Nanotecnologia e os “milagres” dos nanorobôs

Maravilhas da ciência em nível atômico e molecular, essas minúsculas estruturas destroem até células cancerígenas.

01/03/2018 às 10:24

Certamente, você já ouviu falar em nanotecnologia, que entende e controla a matéria em nanoescala. Para compreender melhor, vale recorrer ao significado de origem do termo. “Nano” vem do grego e quer dizer anão, diminuto, pequeno, reduzido. Também se refere à milionésima parte de qualquer unidade. No caso da nanoescala, as medidas são estabelecidas a partir do tamanho de um átomo ou de uma molécula celular. Por sua vez, a nanotecnologia atua no desenvolvimento de materiais e componentes para pesquisas em medicina, eletrônica, ciência da computação e engenharia dos materiais.

Um princípio básico da nanotecnologia é a construção de novas estruturas e materiais a partir dos átomos. O objetivo, elaborar estruturas estáveis e melhores do que em seu tamanho normal. Isso porque os elementos se comportam de maneira diferente em nanoescala.

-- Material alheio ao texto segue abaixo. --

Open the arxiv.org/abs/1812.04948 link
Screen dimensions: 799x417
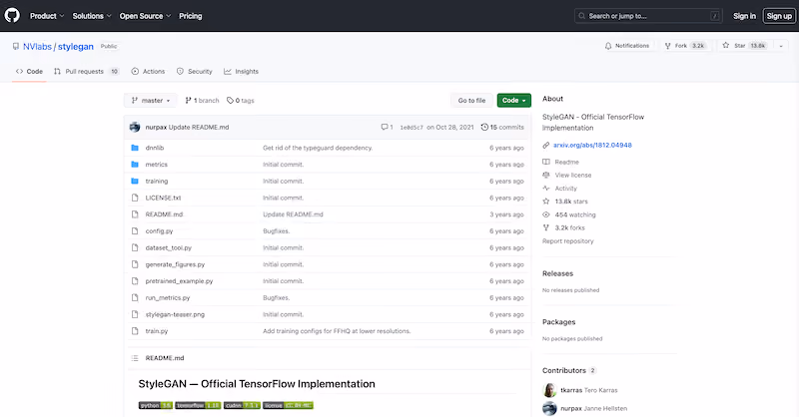592,145
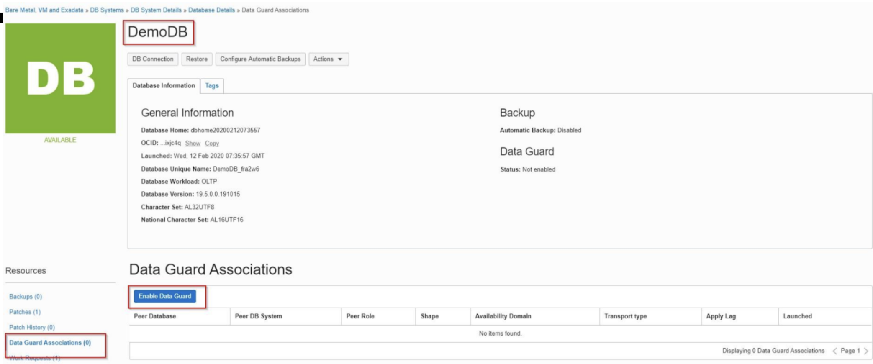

Com a nanotecnologia, cientistas produzem componentes melhores. Tanto gases quanto líquidos e sólidos se trabalhados em nanoescala podem se tornar mais fortes. Ou mesmo ganham propriedades antes inexistentes, como condução de calor e eletricidade. Eles também têm a chance de ficar mais reativos, mudar de cor e outros fenômenos.

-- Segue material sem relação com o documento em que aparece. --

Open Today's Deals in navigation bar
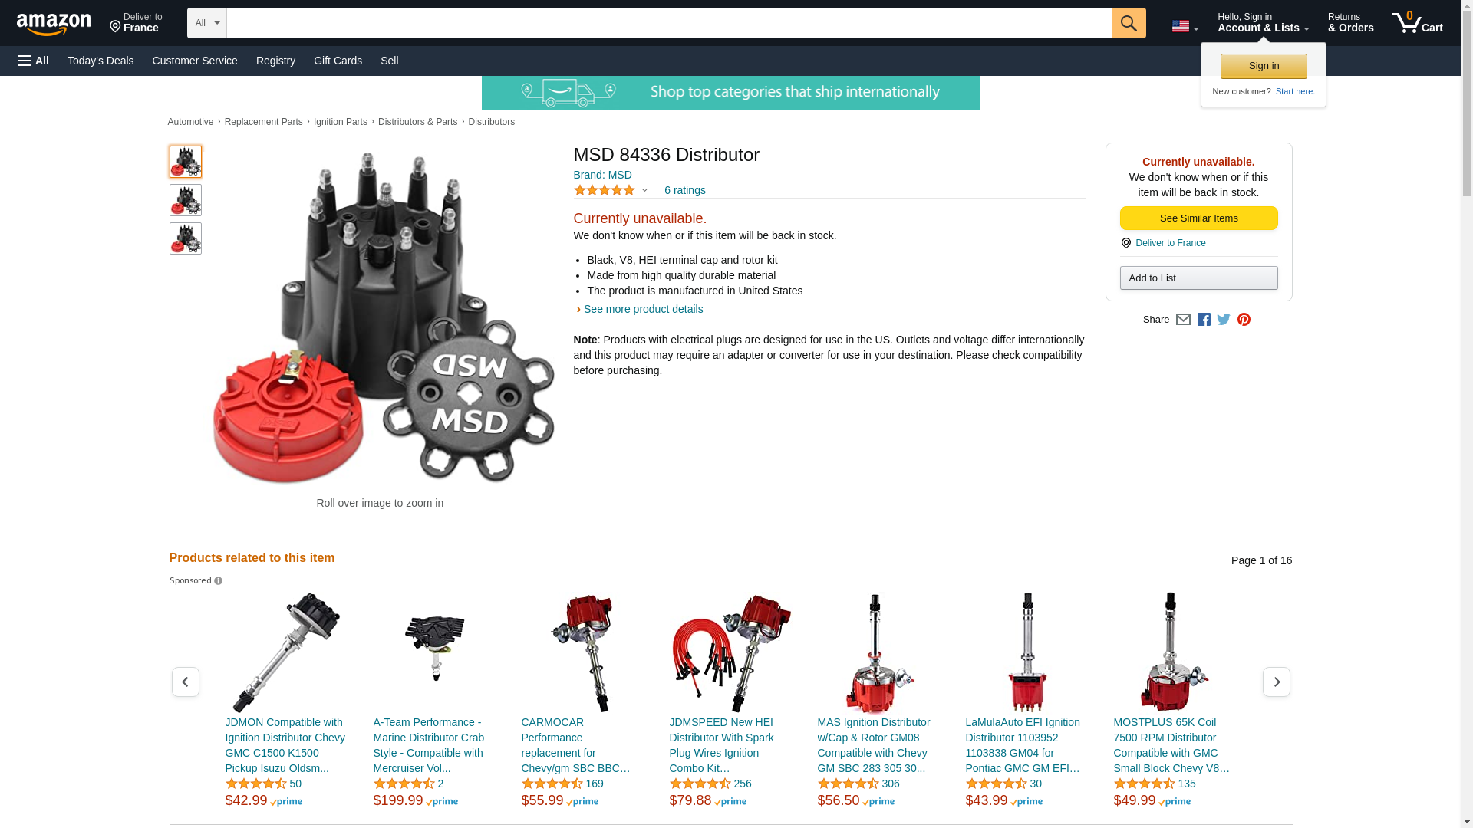The height and width of the screenshot is (828, 1473). click(101, 61)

Tudo em escala microscópica

Realmente, tudo é muito pequeno. A nanotecnologia trabalha com objetos entre um e cem nanômetros, em que um metro é formado por 1 bilhão de nanômetros. A espessura de uma folha de jornal tem cerca de 100.000 nanômetros, e o DNA humano, 2,5 nanômetros.

Telas OLED, usadas em televisores e smartphones, são um dos resultados práticos da nanotecnologia.

Ferramenta do futuro da medicina

Já os nanorobôs são dispositivos construídos à escala nanométrica com componentes moleculares. São máquinas minúsculas que estão sendo cada vez mais desenvolvidas para uso na medicina. Um exemplo: pesquisadores da Universidade do Estado do Arizona, Estados Unidos, criaram nanorobôs que eliminam cirurgicamente tumores, bloqueando a irrigação sanguínea dos mesmos.

Imagem ilustrativa de um nanorobô na corrente sanguínea

Imagem: Shutterstock

A técnica foi testada em ratos com melanona (o pior tipo de câncer de pele) e tumor pulmonar. Os nanorobôs foram introduzidos na circulação sanguínea das cobaias. Depois de um dia, os tecidos doentes haviam sido eliminados e os saudáveis continuavam perfeitos. Os nanorobôs se autodegradaram no organismo após 24 horas. Sendo assim, o tratamento só afeta o tumor primário e impede a formação de metástases (novos tumores).

Os nanorobôs da pesquisa da Universidade do Arizona foram criados a partir da técnica genética do “DNA origami”. Com ela, sequências de moléculas de DNA são dobradas para obter formas bidimensionais, mil vezes mais finas que um fio de cabelo. É o primeiro sistema totalmente autônomo de robótica de DNA para desenhar drogas muito precisas, direcionadas ao câncer e sem efeitos colaterais negativos.

Imagem do DNA Origami

Duas estruturas do DNA Origami. Imagem: Biodesign Institute

O próximo passo: testar a técnica em animais maiores e em outros tipos de tumores. A combinação de nanorobôs transportando agentes químicos variados pode ajudar a atingir a meta de erradicar tumores e metástases, e até tratar outras doenças. Ainda é cedo para dizer quando esses nanorobôs estarão disponíveis para uso clínico, mas as perspectivas são muito boas.